Substitute "Instruction" for each occurrence of "Task" in the records below, and give them again with everything else unchanged. Leave the pictures out.

# START OF INFORMATION GIVEN

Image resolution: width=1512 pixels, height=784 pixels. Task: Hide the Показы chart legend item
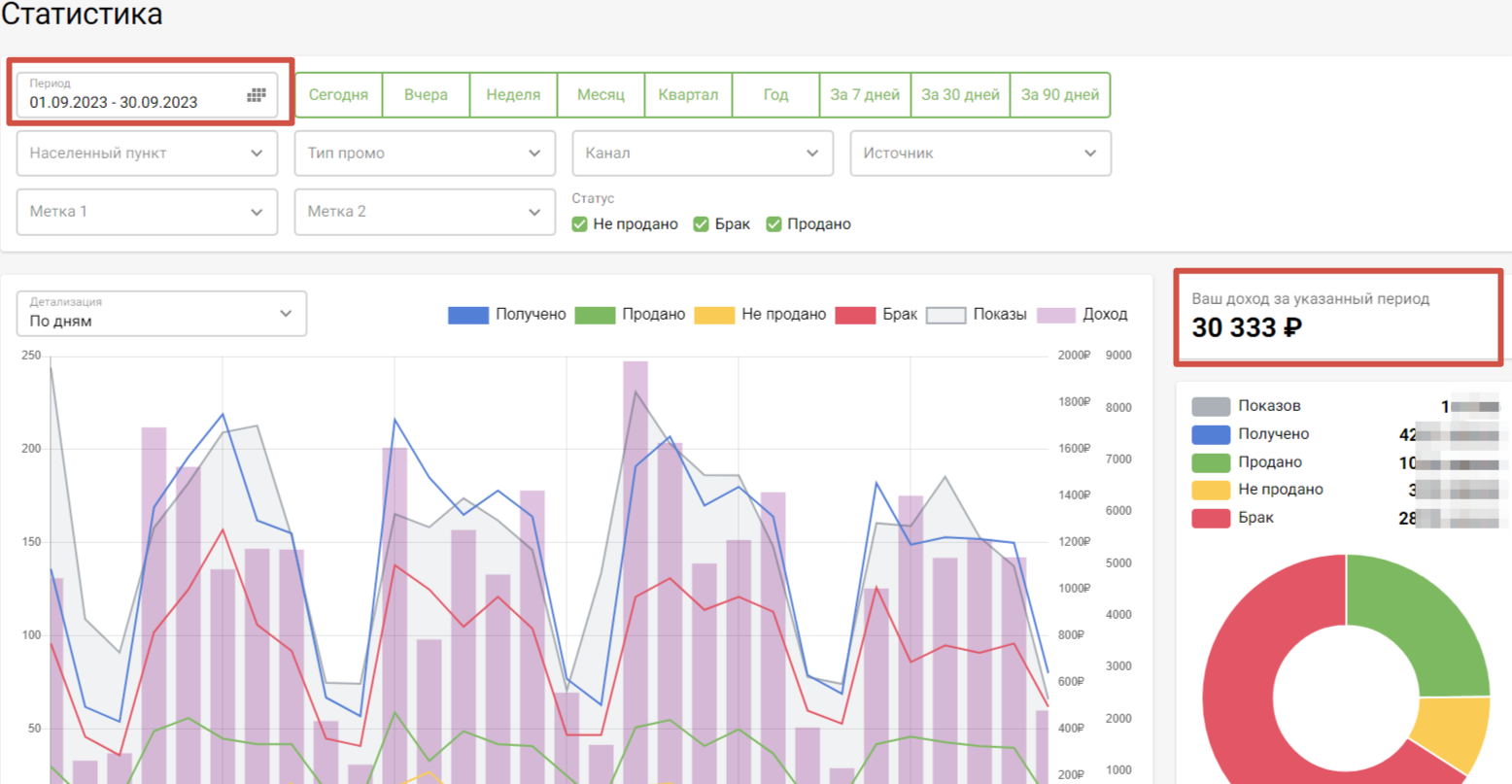(x=945, y=315)
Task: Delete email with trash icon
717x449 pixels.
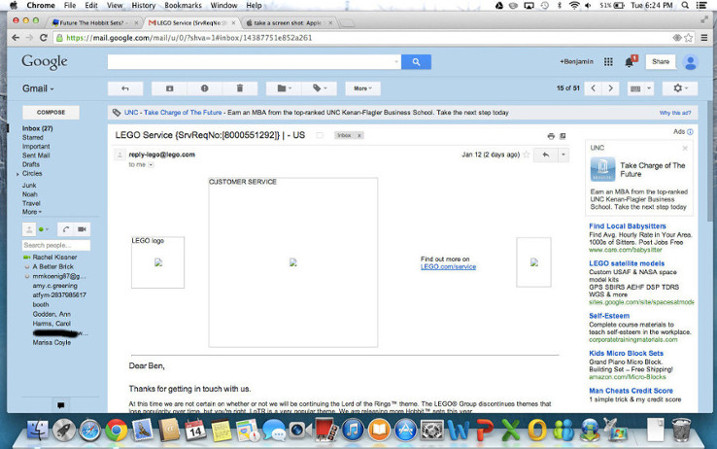Action: (240, 88)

# END OF INFORMATION GIVEN

__PROBLEM SOLUTION__:
Image resolution: width=1512 pixels, height=784 pixels. Instruction: Hide the Показы chart legend item
(x=945, y=315)
Instruction: Delete email with trash icon
717x449 pixels.
Action: (240, 88)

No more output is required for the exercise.